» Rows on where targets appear
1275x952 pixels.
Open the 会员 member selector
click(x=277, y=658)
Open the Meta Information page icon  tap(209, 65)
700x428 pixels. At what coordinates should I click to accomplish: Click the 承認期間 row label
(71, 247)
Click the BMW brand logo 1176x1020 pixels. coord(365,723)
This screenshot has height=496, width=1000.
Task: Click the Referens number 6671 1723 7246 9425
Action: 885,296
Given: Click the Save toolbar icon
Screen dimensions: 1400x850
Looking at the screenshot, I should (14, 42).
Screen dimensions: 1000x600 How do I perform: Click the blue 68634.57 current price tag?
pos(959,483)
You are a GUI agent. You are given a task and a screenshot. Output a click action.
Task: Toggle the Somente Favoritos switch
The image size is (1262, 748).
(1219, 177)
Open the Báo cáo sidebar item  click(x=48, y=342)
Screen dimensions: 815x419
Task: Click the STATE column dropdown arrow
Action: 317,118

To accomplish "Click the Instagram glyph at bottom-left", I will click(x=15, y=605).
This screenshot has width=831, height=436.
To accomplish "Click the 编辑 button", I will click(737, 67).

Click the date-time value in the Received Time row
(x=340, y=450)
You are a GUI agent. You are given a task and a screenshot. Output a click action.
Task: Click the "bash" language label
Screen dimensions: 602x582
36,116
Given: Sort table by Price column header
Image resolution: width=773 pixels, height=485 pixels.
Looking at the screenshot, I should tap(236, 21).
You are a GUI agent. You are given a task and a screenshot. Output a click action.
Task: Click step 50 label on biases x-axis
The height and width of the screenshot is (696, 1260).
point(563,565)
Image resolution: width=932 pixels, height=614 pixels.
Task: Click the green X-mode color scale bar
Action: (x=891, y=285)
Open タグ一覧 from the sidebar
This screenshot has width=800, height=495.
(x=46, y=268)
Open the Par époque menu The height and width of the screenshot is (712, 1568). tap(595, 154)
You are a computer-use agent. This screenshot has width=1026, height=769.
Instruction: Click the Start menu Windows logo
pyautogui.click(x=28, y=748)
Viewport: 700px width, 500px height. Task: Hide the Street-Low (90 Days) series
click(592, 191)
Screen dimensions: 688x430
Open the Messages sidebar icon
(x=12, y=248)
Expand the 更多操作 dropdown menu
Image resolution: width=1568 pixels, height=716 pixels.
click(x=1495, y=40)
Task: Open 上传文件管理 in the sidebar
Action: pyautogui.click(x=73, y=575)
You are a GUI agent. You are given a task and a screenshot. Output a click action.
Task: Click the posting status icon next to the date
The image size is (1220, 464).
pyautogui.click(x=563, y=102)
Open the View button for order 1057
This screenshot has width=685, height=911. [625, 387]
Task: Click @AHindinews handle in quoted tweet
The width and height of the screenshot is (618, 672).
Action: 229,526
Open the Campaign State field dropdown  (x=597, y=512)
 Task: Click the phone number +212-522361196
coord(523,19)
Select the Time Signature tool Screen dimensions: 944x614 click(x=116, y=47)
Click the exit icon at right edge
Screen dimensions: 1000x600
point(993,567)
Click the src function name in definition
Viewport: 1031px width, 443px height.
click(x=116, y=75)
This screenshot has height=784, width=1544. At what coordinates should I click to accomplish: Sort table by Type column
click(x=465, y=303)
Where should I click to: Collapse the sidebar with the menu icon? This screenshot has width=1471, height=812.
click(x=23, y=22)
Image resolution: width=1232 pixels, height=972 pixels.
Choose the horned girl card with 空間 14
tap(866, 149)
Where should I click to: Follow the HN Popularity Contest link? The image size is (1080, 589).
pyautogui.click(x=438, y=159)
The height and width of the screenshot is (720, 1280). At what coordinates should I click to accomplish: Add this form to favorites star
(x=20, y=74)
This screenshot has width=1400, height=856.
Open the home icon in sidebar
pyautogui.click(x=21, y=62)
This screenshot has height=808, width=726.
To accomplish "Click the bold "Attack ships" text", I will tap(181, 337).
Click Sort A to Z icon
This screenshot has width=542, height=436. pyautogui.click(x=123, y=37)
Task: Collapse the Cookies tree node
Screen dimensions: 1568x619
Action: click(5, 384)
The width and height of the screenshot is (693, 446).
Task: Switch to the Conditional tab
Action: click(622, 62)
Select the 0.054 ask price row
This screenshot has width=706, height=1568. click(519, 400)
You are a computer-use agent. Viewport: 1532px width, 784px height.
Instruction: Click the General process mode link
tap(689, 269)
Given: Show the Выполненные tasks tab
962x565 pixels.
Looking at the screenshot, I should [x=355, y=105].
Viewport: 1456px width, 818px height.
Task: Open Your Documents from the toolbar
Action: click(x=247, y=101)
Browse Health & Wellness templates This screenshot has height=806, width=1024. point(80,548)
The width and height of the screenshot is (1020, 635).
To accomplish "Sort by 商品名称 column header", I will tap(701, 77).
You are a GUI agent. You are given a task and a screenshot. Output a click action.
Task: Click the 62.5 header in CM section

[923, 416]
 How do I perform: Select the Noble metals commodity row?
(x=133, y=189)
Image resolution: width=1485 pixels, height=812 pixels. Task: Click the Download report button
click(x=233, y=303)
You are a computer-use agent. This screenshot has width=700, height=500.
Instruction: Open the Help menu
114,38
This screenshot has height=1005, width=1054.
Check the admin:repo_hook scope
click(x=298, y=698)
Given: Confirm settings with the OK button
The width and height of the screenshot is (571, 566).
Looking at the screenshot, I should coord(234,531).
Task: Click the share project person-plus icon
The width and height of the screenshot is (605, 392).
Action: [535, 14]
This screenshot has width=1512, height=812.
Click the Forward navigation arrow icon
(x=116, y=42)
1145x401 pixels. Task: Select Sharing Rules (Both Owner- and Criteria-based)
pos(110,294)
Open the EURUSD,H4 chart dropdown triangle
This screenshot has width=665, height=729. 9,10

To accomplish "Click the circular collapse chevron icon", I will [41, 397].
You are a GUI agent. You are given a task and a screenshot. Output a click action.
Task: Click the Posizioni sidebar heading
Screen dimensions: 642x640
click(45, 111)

» WHAT THE EXERCISE ASKS
Reproduce verbatim the entries from the line containing "Image resolution: width=1485" through the last line of the entries, including both ends.

» WRITTEN RESPONSE
Image resolution: width=1485 pixels, height=812 pixels. Task: Click the Download report button
click(x=233, y=303)
You are a computer-use agent. This screenshot has width=700, height=500.
Instruction: Open the Help menu
114,38
This screenshot has height=1005, width=1054.
Check the admin:repo_hook scope
click(x=298, y=698)
Given: Confirm settings with the OK button
The width and height of the screenshot is (571, 566).
Looking at the screenshot, I should coord(234,531).
Task: Click the share project person-plus icon
The width and height of the screenshot is (605, 392).
Action: [535, 14]
This screenshot has width=1512, height=812.
Click the Forward navigation arrow icon
(x=116, y=42)
1145x401 pixels. Task: Select Sharing Rules (Both Owner- and Criteria-based)
pos(110,294)
Open the EURUSD,H4 chart dropdown triangle
This screenshot has width=665, height=729. 9,10

To accomplish "Click the circular collapse chevron icon", I will [41, 397].
You are a GUI agent. You are given a task and a screenshot. Output a click action.
Task: Click the Posizioni sidebar heading
Screen dimensions: 642x640
click(45, 111)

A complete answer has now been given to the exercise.